*Excerpt provided:*
= Beginning of Section =

My guess is that if both the HD and the SD cameras are 4:2:2, both have 16:9 2/3" CCD's, both have the same lens on, both shoot the same format (24P, 30P, 50i, 60i, etc.) then the HD-to-SD downrez should not be superior than the SD-originated image but look about the same. For example, if one took a 24P HDCAM recording (which isn't even 4:2:2 but let's say that it was) and downconverted it to DVCPRO50 16:9 NTSC with a 3:2 pulldown added to convert 24P to 60i, would it still be a better image than something shot in 24P using the DVCPRO50 16:9 NTSC Panasonic SDX900, which is also a 2/3" 16:9 CCD camcorder?

Someone said that the HD-to-SD downrez would still be superior because it was sampling a more detailed, higher rez image, but isn't the SD camera in this case photographing reality itself, which is even higher in detail, information, etc.?

David Mullen
Cinematographer / L.A.


David Mullen wrote:

>Maybe some of the experts here can weigh in on this, but over at >Creative Cow, we're having this discussion on whether HD downrezzed >to SD is inherently better than SD origination if the end product is >watched in SD.

David,

I am far from an expert but a good example of this was the broadcast of The Masters golf tournament today on CBS. I was watching it on a SD monitor. They were cutting promos and bumpers from the HD material and it definitely had a smoother creamier look over the pretty SD material. How much cc and manipulating they did to the HD material is anyone's guess but the 16x9 footage on a SD monitor did look different in a nice way.

= End of Section =

*Records:*
= Beginning of Section =

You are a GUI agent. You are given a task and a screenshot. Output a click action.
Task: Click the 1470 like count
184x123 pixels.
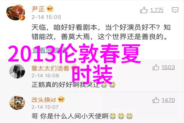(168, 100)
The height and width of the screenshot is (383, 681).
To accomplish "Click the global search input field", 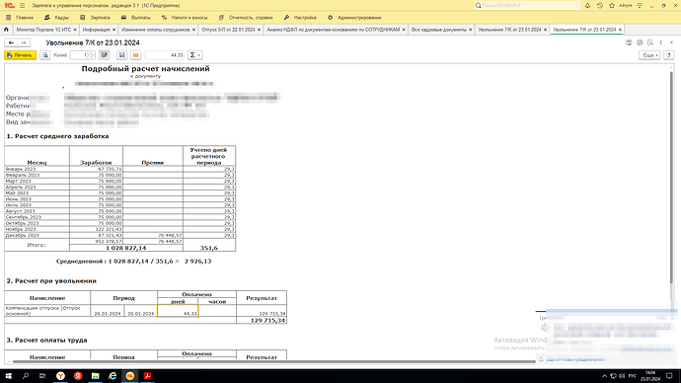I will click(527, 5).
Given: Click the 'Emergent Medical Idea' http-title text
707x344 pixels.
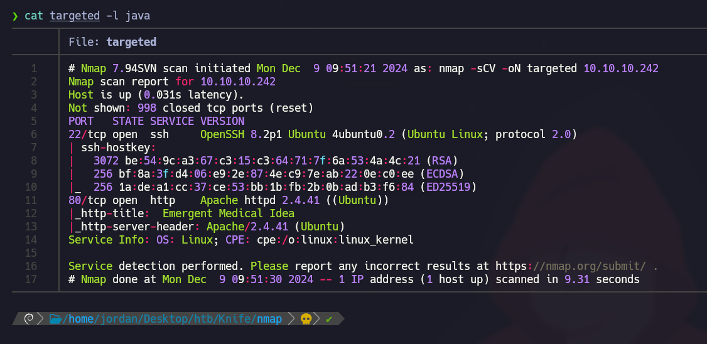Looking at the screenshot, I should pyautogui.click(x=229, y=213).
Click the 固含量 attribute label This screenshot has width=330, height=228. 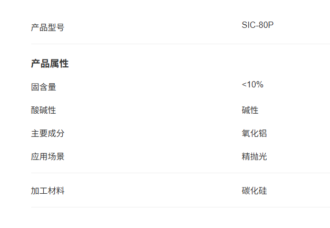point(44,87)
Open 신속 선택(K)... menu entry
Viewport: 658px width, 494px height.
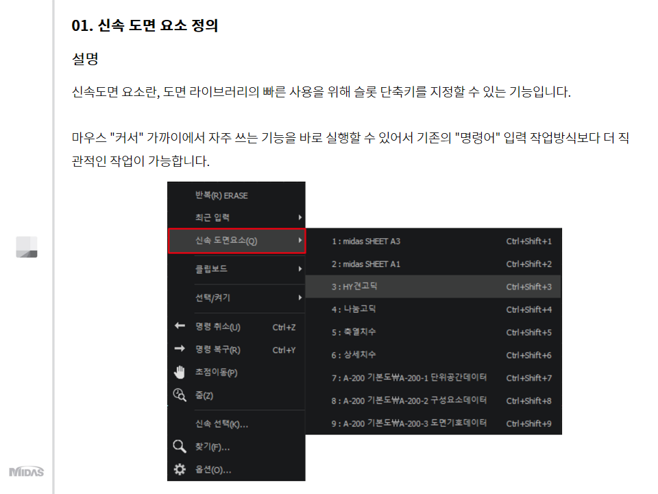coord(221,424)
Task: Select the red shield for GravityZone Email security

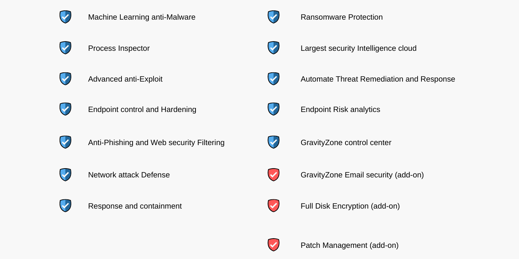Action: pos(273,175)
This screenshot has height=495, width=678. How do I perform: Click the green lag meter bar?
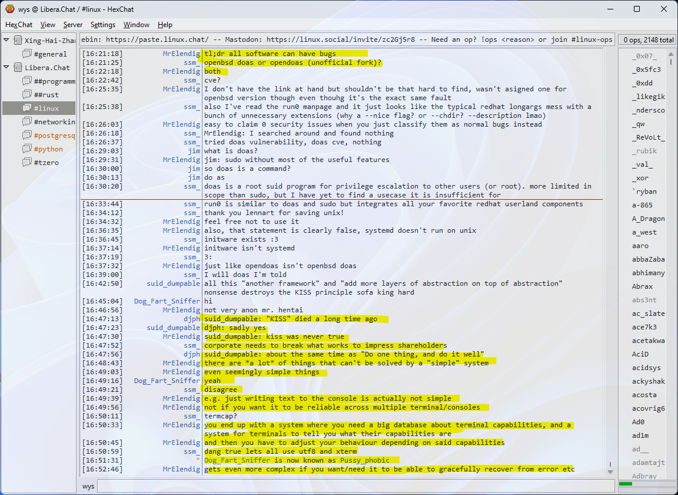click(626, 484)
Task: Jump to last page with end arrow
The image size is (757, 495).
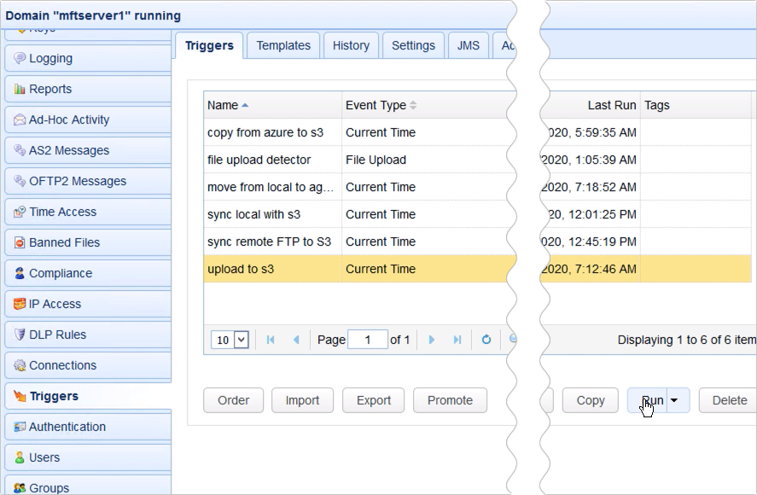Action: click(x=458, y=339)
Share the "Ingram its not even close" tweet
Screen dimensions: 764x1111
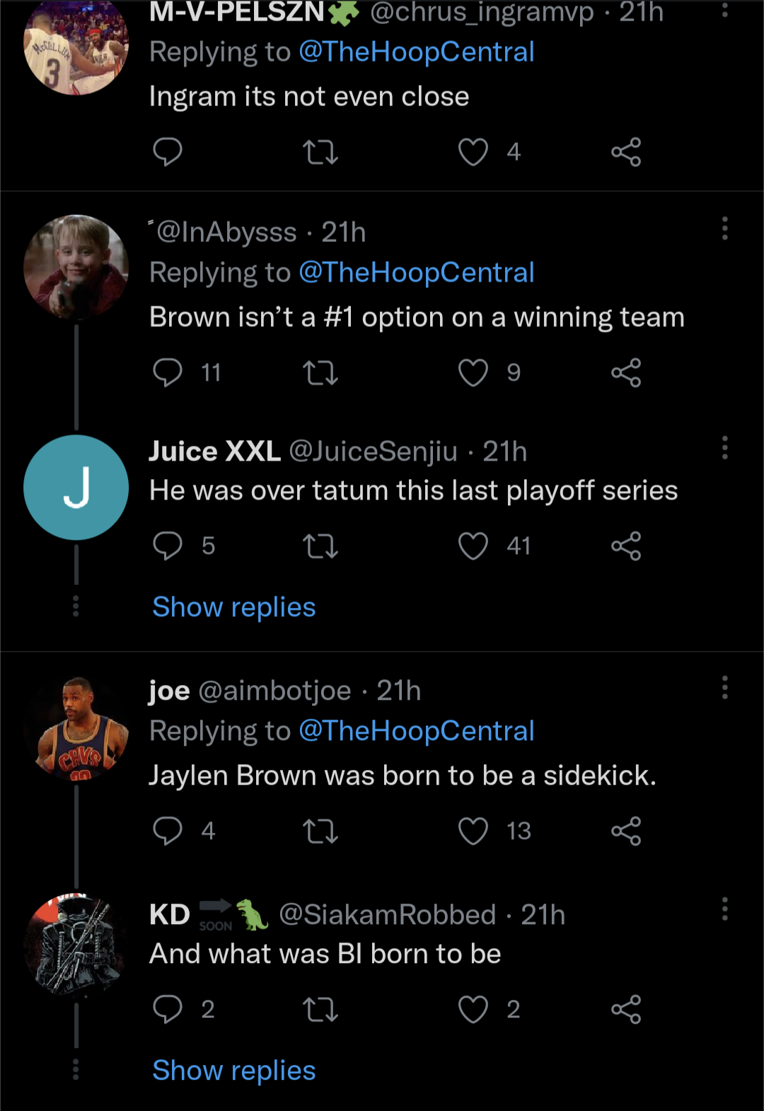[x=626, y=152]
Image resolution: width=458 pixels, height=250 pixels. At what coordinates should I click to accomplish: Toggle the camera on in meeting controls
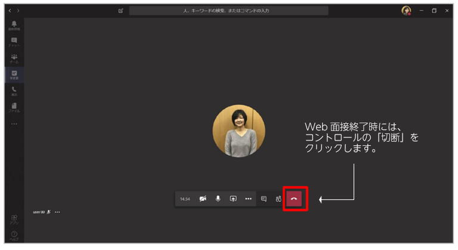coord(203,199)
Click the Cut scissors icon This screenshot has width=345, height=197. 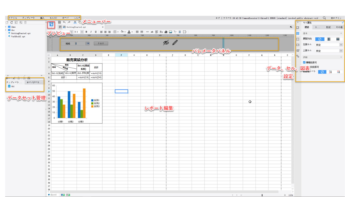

= End of Section =

*Assigned task 1:*
In the HD-versus-SD discussion, which broadcast does the reply give as an example of HD material shown on an SD monitor?
*Assigned task 2:*
Reproduce the part of the HD-versus-SD discussion between "Someone said that" and "detail, information, etc.?", inclusive.

*Expected output 1:*
The Masters golf tournament on CBS.

*Expected output 2:*
Someone said that the HD-to-SD downrez would still be superior because it was sampling a more detailed, higher rez image, but isn't the SD camera in this case photographing reality itself, which is even higher in detail, information, etc.?